Nous nous sommes arrêtés à la fameuse plage de Las Teresitas située entre Santa Cruz de Tenerife et Igueste. C’est la plage la plus célèbre des Canaries et c’est sûrement celle qui nous a le plus déçus! Il faut savoir que c’est une plage construite artificiellement avec du sable importé du Sahara. Et ça se voit à des kilomètres à la ronde que c’est du fake! Tenerife est une île volcanique, sauvage, soumise aux courants de l’Atlantique avec une mer agitée, des falaises, des plages de cailloux ou de sable un peu grossier mais de couleur noir! Cette plage calme, super accessible, de sable blond et bordé d’un immense parking n’a, à notre avis, rien à faire là! Oui, la situation au pied de l’Anaga est idyllique mais ce n’est pas naturel. En plus, c’est le lieu de mouillage des bateaux de croisières qui desservent Tenerife, ce qui renforce la sensation de tourisme de masse que nous abhorrons! La seule chose vraiment sympa du coin ce sont les maisons du village accrochées à flanc de montagne.

Descente sur Las Mercedes

Décidément, nous sommes un peu maudits avec notre fameuse marche jusqu’à Tegueste! Cette fois-ci, c’est une pluie battante qui nous attend à notre arrivée à Cruz del Carmen. Oui c’est vrai, c’est sous la pluie que la forêt est la plus belle mais Tenerife n’est pas Bornéo et quand il y pleut, il fait vraiment froid. Nous décidons juste de descendre jusqu’à Las Mercedes, le premier village en dessous du centre des visiteurs afin de reprendre une guagua de retour. Finalement, nous continuerons jusqu’à la Laguna, histoire quand même de mériter notre zaperoco à l’arrivée. Notre plan A est tombé à l’eau mais nous avons quand même pu traverser une superbe forêt de laurisylve embellie par la pluie.

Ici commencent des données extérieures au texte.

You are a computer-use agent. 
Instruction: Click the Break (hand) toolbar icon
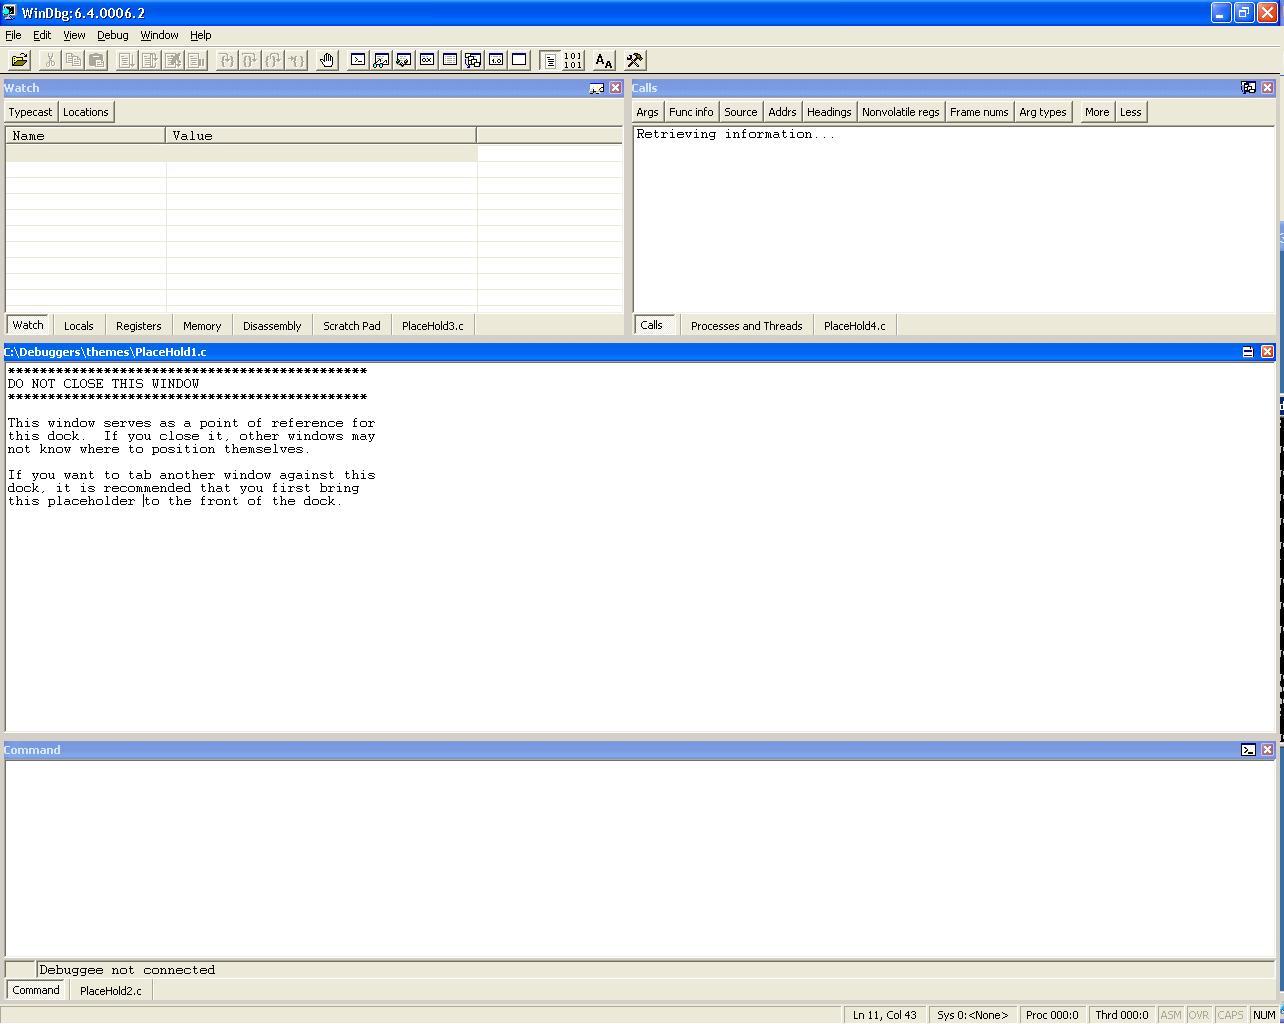coord(327,60)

Nous avons tout de même eu un peu de chance. Nous sommes arrivés vers un mirador et le temps s’est juste dégagé pour nous laisser entrevoir la superbe vue sur le massif de l’Anaga.

Tegueste

Nous avons finalement réussi à atteindre Tegueste, mais par la guagua, c’est plus sûr!! De toute façon, la météo n’était pas compatible avec la randonnée. Nous avons quand même couplé ça avec un jour de marché, histoire de joindre l’utile à l’agréable et de faire le plein de fruits et légumes locaux. Tegueste est dominée par les montagnes du massif de l’Anaga. C’est un petit village de montagne sympa avec un mini centre historique. L’ambiance rappelle certains coins d’Italie du Nord.

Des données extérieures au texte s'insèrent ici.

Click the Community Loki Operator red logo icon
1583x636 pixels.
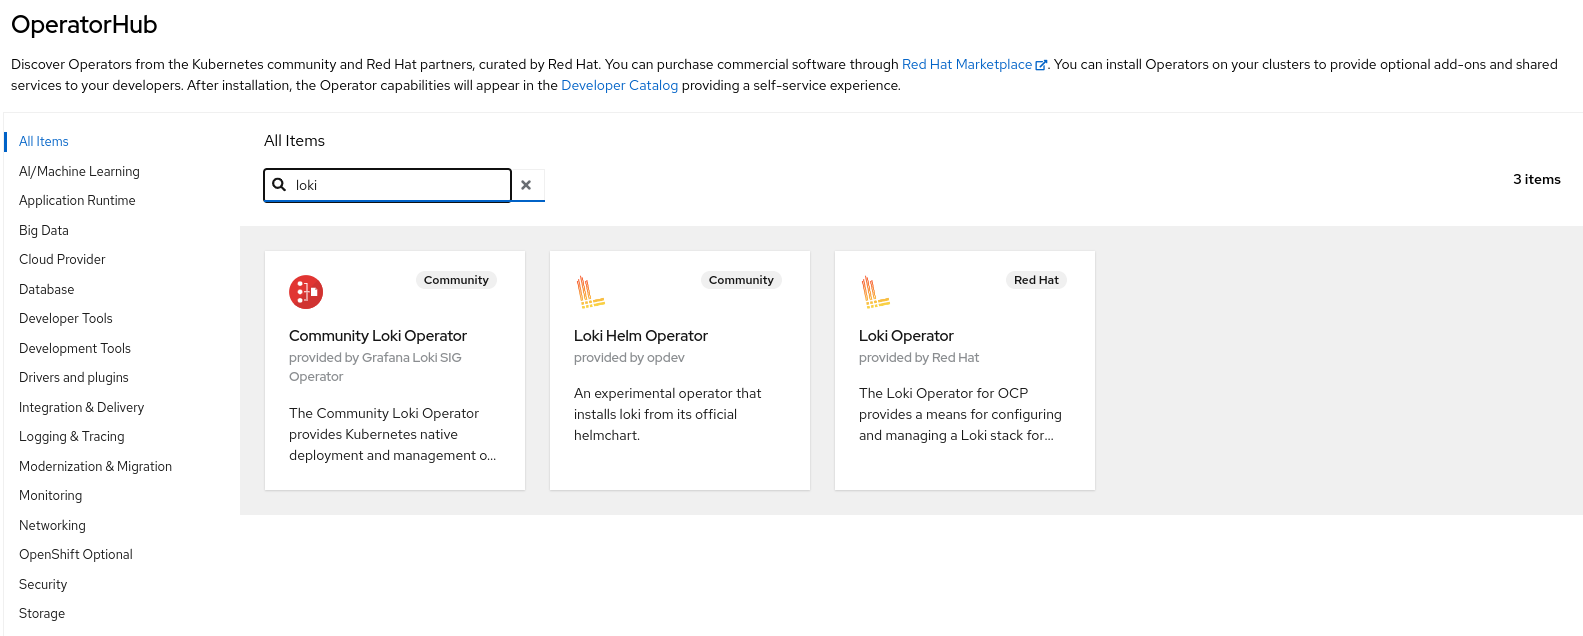pos(306,292)
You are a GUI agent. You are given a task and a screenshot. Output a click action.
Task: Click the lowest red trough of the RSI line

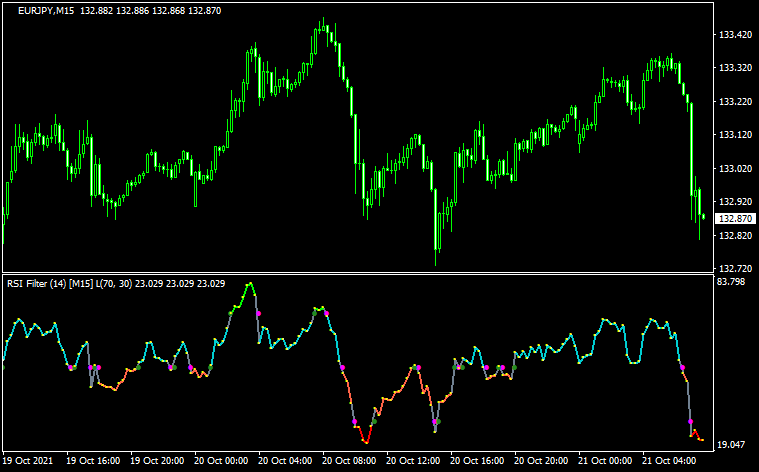[366, 441]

Nous décrétons officiellement que l’Anaga est notre coin préféré de Tenerife! La forêt humide de laurisylve y est pour beaucoup dans cette nomination! Nous qui nous languissons des Tropiques et de leur végétation luxuriante, ce massif est un petit lot de consolation. Une vie ne suffirait pas pour découvrir tous les trésors de ce coin de paradis mais nous il n’est pas impossible que nous succomberons encore à l’appel de la forêt pour quelques petites randonnées sympas dans cet endroit magique!

5 réflexions sur « Parque rural et massif de l’Anaga »

  1. Je confirme la beauté de l’Anaga pour y êttre allé deux fois. Le sentier entre Las Carboneras et Chimanada n’est pas mal non plus. Mais la plage de Las Teresitas n’est pas toujours très propre (morceaux de plastique, mégots..;).